Text excerpt -
I followed the media coverage of the Lennon assassination intensely. For years, I kept The Daily News' pull-out souvenir Lennon section in a bedroom drawer, until it got too tattered. This despite the fact that my own personal Beatlemania didn't blossom in full until 1986, the year I bought my first copies of Abbey Road, Rubber Soul, and Revolver, the year I entered high school.

I mourned Lennon all through high school. Sometimes I still do. Yoko says those who wish to remember John should celebrate his birthday rather than the day he was killed, and I agree with the sentiment; October 9 is a holy day as far as I'm concerned. But every time December 8 rolls around, I get a little misty-eyed and think a lot about a guy I never met, whose best work was done before I was born, and who still, despite all the twists and turns and tumbles the musical journey of my life has taken, remains my favorite singer and my favorite songwriter.

It used to be a tradition that I would spend all day listening to Lennon and Beatle music on both Oct. 9 and Dec. 8. This is no longer strictly the case, but more often than not it still is. Lying in bed trying to fall asleep last night, I decided to utilize my month-old iPod for a new kind of tribute. This morning, I made a playlist called Beatle John, and put every Beatles song that John sings at least part of on the list. I did it quickly, and I didn't check my work, so I probably left a couple out, and included at least one I shouldn't have ("Hold Me Tight"), but I came up with 99 songs. I know I duplicated "If I Fell," which is on both A Hard Day's Night and Something New; I have the U.S. Albums in the library, but not any of the anthologies, or the BBC stuff, or any solo John. Listening to it on random of course led to many great segues. I think my favorite was "Good Morning, Good Morning," with all those barnyard sounds, into "When I Get Home," which of course contains the line "I'm gonna love her till the cows come home."

Objectives -
1. In the Lennon remembrance, what did the writer name the iPod playlist made this morning?
2. Reproduce the Lennon remembrance word for word from "I mourned Lennon" to "my favorite songwriter.".

Given data -

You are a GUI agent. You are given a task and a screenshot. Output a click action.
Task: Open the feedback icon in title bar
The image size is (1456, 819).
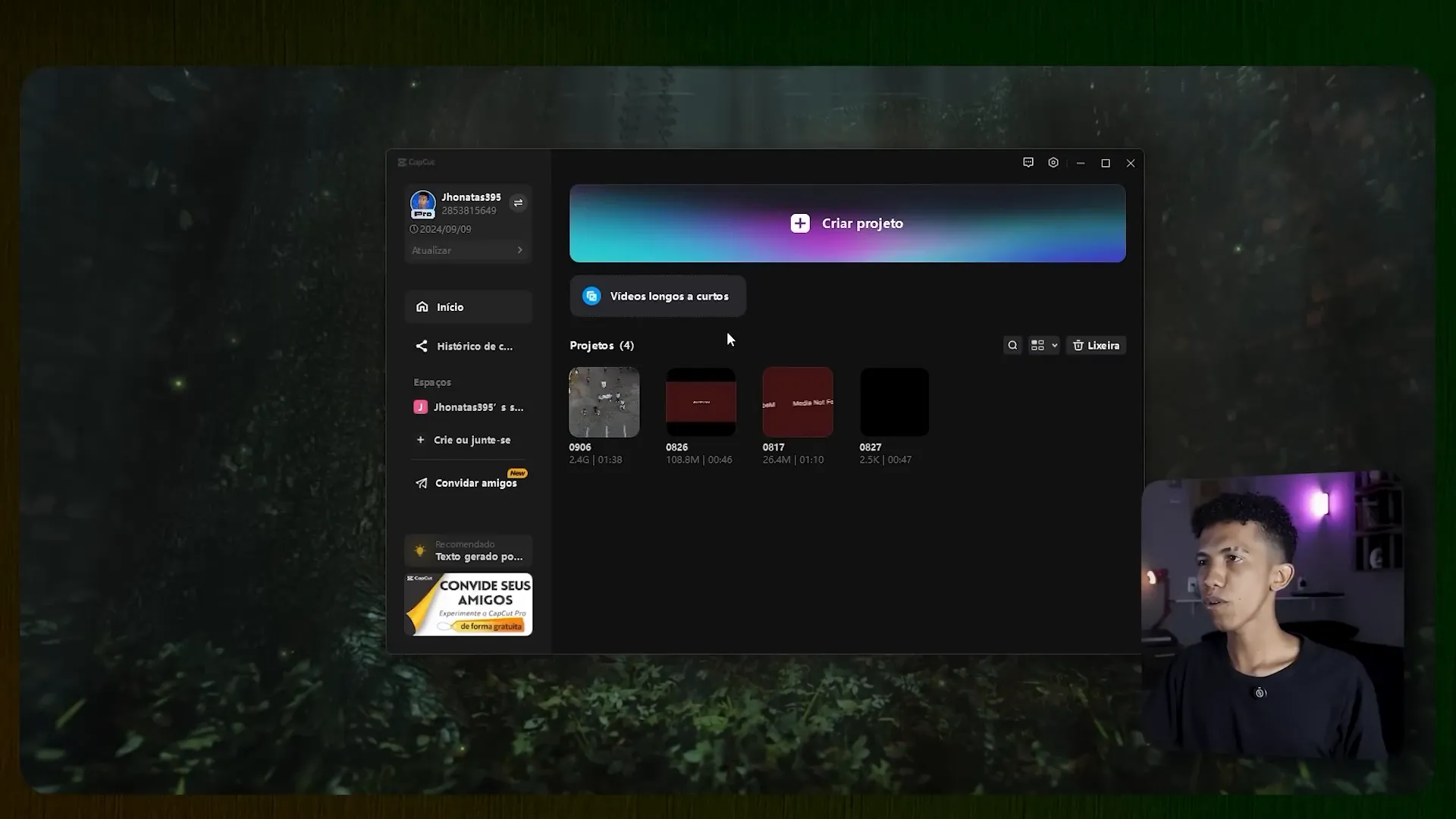(1028, 162)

Outputs -
1. Beatle John

2.
I mourned Lennon all through high school. Sometimes I still do. Yoko says those who wish to remember John should celebrate his birthday rather than the day he was killed, and I agree with the sentiment; October 9 is a holy day as far as I'm concerned. But every time December 8 rolls around, I get a little misty-eyed and think a lot about a guy I never met, whose best work was done before I was born, and who still, despite all the twists and turns and tumbles the musical journey of my life has taken, remains my favorite singer and my favorite songwriter.